In a memo to AP staff, AP President Gary Pruitt remembered Niedringhaus as "spirited, intrepid and fearless, with a raucous laugh that we will always remember."
"Anja is the 32nd AP staffer to give their life in pursuit of the news since AP was founded in 1846," he wrote. "This is a profession of the brave and the passionate, those committed to the mission of bringing to the world information that is fair, accurate and important. Anja Niedringhaus met that definition in every way."
Afghan President Hamid Karzai expressed his deep sadness over Niedringhaus' death and the wounding of Gannon.
"These two AP journalists had gone to Khost province to prepare reports about the presidential and provincial council elections," a statement from Karzai's office quoted him as saying. It added that Karzai instructed the interior minister and the Khost governor to assist the AP in every way possible.
Niedringhaus was part of an AP team that won the 2005 Pulitzer Prize in breaking news photography for coverage of the war in Iraq, and was awarded the Courage in Journalism Award from the International Women's Media Foundation. She joined the AP in 2002 and had since been based in Geneva, Switzerland. From 2006 to 2007, she was awarded a Nieman Fellowship in journalism at Harvard University.
Niedringhaus started her career as a freelance photographer for a local newspaper in her hometown in Hoexter, Germany at the age of 16. She worked for the European Press Photo Agency before joining the AP. She had published two books.
Gannon, 60, is a Canadian journalist based in Islamabad who has covered Afghanistan and Pakistan for the AP since mid-1980s. One of her predecessors as Islamabad chief of bureau, Sharon Herbaugh, died in a 1993 helicopter crash in the central mountains of Afghanistan.
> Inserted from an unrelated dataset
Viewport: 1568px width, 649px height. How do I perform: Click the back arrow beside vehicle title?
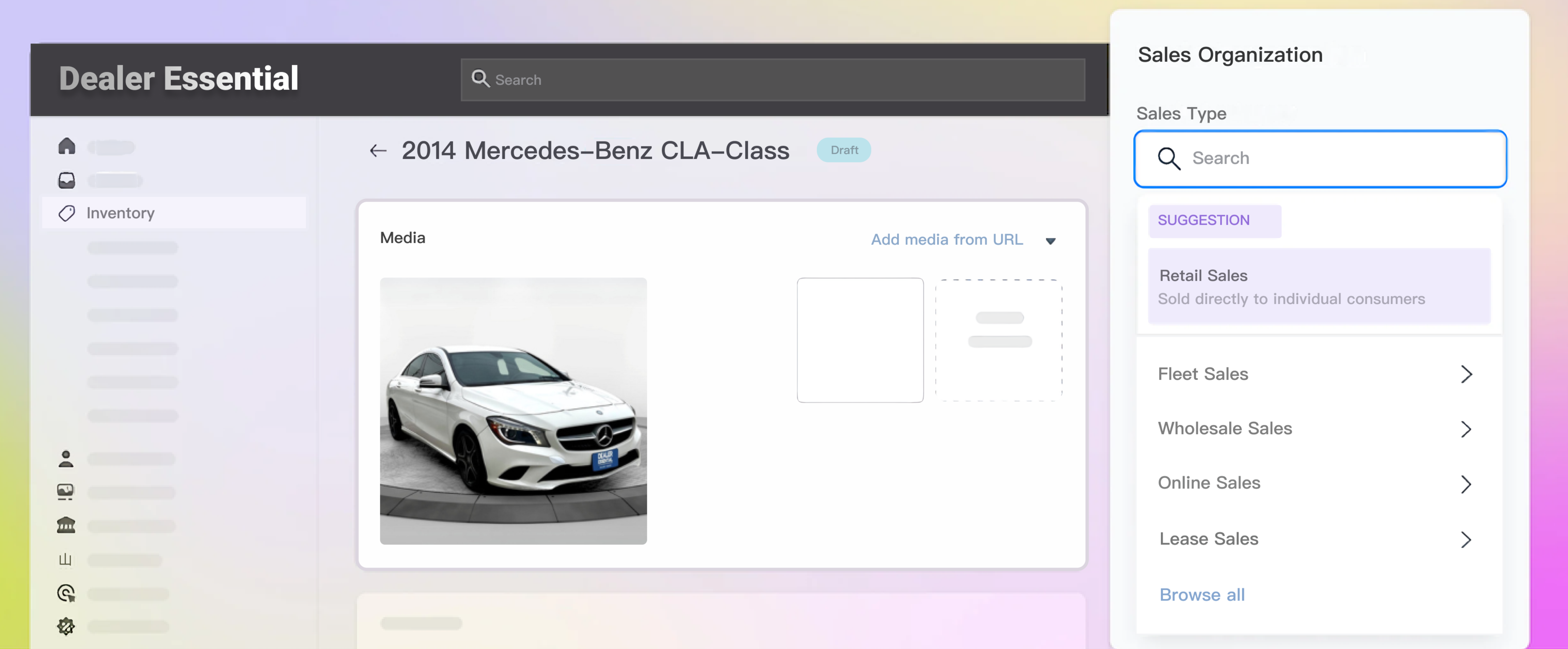pos(378,150)
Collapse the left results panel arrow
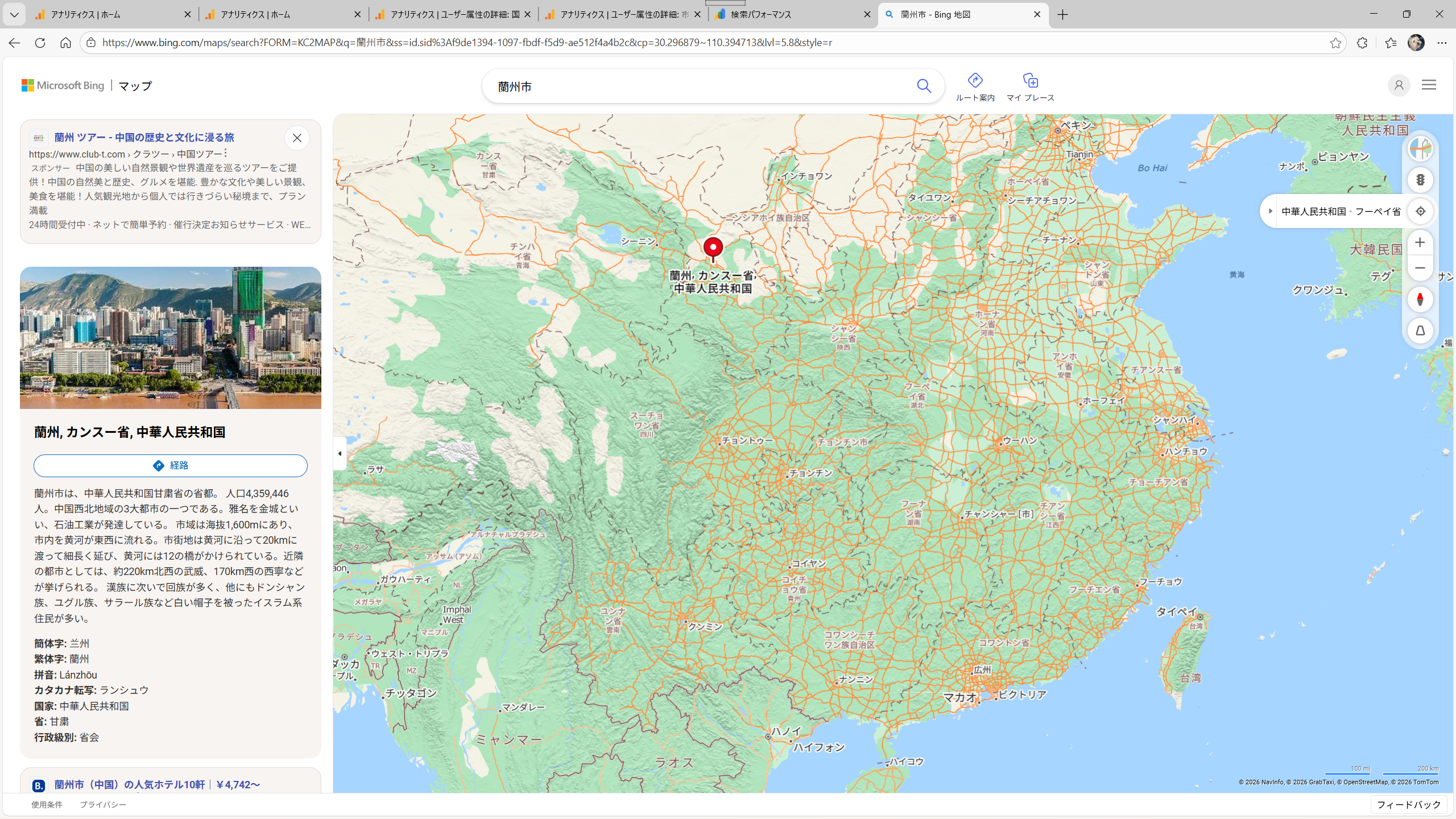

The 39-year-old Herbaugh was the first AP newswoman and bureau chief to die on assignment.
Gannon is a former Edward R. Murrow Fellow at the Council on Foreign Relations in New York and the author of a book on the country, "I Is for Infidel: From Holy War to Holy Terror: 18 Years Inside Afghanistan."
After Friday's attack, Gannon underwent surgery in Khost. The operation was described as successful and Gannon's condition was said to be stable. She was then flown to Kabul for further treatment.
Niedringhaus drew praise from battlefields to the White House. She was honored at a United Nations briefing Friday, and in Germany, Chancellor Angela Merkel's spokesman, Steffen Seibert, tweeted condolences. White House spokesman Josh Earnest said she and Gannon were in President Obama's thoughts and prayers.
In Washington, Pentagon spokesman Col. Steve Warren condemned "this senseless act of violence against these brave professionals covering this important political transition in Afghanistan."
The Committee to Protect Journalists said the loss of Niedringhaus and the wounding of Gannon "reflect the heightened dangers of reporting from Afghanistan."
"As pre-election violence mounts, Afghanistan has become a dangerous assignment on par with the height of the Iraq war or the current situation in Syria," said Bob Dietz, CPJ's Asia program coordinator.
Afghan security and electoral officials have vowed not to let the Taliban and other militant derail the elections while conceding it is impossible to prevent the Islamic militants from waging acts of violence.
The militants have also increasingly been targeting Westerners.
The 51-year old Swedish reporter, Nils Horner, had worked for Swedish Radio since 2001 as a foreign correspondent. He was killed by a shot in the head as he was reporting on Afghanistan's election on a street in Kabul in early March. An extremist Taliban splinter group later claimed responsibility for his death.
And on March 21, four gunmen walked into the Serena Hotel in Kabul, proceeded to the hotel restaurant, pulled out pistols hidden in their shoes and killed nine people.
Among the dead was Sardar Ahmad, a widely respected 40-year-old Afghan journalist with AFP. His wife and two of their children also were killed, while their 1-year-old son was badly wounded.